Source extract:

Alaska

Alaska
My Log Cabin in Alaska

Wednesday, February 20, 2013

Slaying Dragons

There is a dragon that follows me, dogs my footsteps, haunts my dreams, threatens my very existence. It is not by any shred of imagination a pet dragon, though sometimes I am driven to taunt it. And I have shamefully been known to drag it out of its lair and stroke it almost tenderly. It is a sinister creature.

Most often this hideous entity lurks in the shadows of my life. It waits and it rumbles. It is not patient.

I hate this creature. I despise it with every fiber of my being and I vow to destroy it from my life, once and for all. It becomes smaller. It avoids my wrath. I am free.

But am I truly free? In fear I look into the shadows of my life. What is my life without this battle, this thing to fight me? With whom, or with what, shall I fight if not this hated thing? What is the direction of my life if I am not herded by its presence? But, still it hides, so I will wait for it, and I know that I am indeed, not free.

It slithers into the small places. Its cold, unmoving eyes have found me. Its tongue stings the perfume of my joy and my footstep falters. I can kick this thing from my feet and stomp it away. I can move away from it. I can run. Slowly it wraps its constricting body around my legs until I can barely move, but it cannot touch my heart, it cannot stop my song. I will live; I will shout the praises of the One Most High.

But the thing becomes heavy. Where is my strength, where is my weapon of choice. I will slay this hated beast. With my own brute strength I will master this thing while it is still small. I am proud. I am -- I am -- I am

I am alone.

The dragon leaps out, morphed from the slithering, suffocating python wrapped around my soul. I feel its hot, stinking breath on my face. The dragon entangles me tighter in its scaly grip and I can feel its claws rip the pleasure from my throat. Pain is the only way of life, pain is a comfort. I find a fetid sense of peace in the stench of its flames. I will sleep in its arms and I will never have to fight again. It is the way it must be. I look one last time into its dead eyes to find my reflection. I am part of it now.

Work order: Copy the stretch of the dragon post from "There is a dragon" through "is not patient.", changing "sinister" to "menacing".

Listed entries:
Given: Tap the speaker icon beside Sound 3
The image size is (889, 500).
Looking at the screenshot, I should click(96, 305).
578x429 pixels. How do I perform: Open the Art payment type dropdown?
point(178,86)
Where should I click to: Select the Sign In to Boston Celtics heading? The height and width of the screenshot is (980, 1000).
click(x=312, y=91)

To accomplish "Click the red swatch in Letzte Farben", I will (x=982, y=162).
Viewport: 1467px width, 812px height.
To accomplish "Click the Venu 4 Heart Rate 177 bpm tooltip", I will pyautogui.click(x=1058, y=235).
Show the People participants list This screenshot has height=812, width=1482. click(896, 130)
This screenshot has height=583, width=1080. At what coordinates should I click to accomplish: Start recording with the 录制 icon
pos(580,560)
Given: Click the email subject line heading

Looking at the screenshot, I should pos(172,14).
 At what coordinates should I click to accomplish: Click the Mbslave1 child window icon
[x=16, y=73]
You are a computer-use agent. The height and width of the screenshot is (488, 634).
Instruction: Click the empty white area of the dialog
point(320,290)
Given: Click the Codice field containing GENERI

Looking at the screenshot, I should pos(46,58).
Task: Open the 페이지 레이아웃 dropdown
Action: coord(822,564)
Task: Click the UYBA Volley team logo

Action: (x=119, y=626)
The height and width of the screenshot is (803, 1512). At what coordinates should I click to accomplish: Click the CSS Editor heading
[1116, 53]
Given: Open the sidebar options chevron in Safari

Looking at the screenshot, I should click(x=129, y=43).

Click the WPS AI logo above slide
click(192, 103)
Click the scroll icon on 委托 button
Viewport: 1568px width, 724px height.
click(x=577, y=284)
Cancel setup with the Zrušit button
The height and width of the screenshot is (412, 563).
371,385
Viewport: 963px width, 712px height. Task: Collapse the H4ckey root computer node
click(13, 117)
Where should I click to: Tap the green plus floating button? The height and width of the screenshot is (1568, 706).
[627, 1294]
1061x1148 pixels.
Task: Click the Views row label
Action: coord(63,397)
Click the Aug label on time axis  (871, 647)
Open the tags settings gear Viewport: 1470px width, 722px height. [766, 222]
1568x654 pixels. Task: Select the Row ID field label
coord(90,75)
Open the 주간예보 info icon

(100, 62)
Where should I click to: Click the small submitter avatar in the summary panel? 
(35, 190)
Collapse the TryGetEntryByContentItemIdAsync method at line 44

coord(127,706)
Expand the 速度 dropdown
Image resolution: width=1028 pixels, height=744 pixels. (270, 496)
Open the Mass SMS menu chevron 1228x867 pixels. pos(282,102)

Answer section:
There is a dragon that follows me, dogs my footsteps, haunts my dreams, threatens my very existence. It is not by any shred of imagination a pet dragon, though sometimes I am driven to taunt it. And I have shamefully been known to drag it out of its lair and stroke it almost tenderly. It is a menacing creature.

Most often this hideous entity lurks in the shadows of my life. It waits and it rumbles. It is not patient.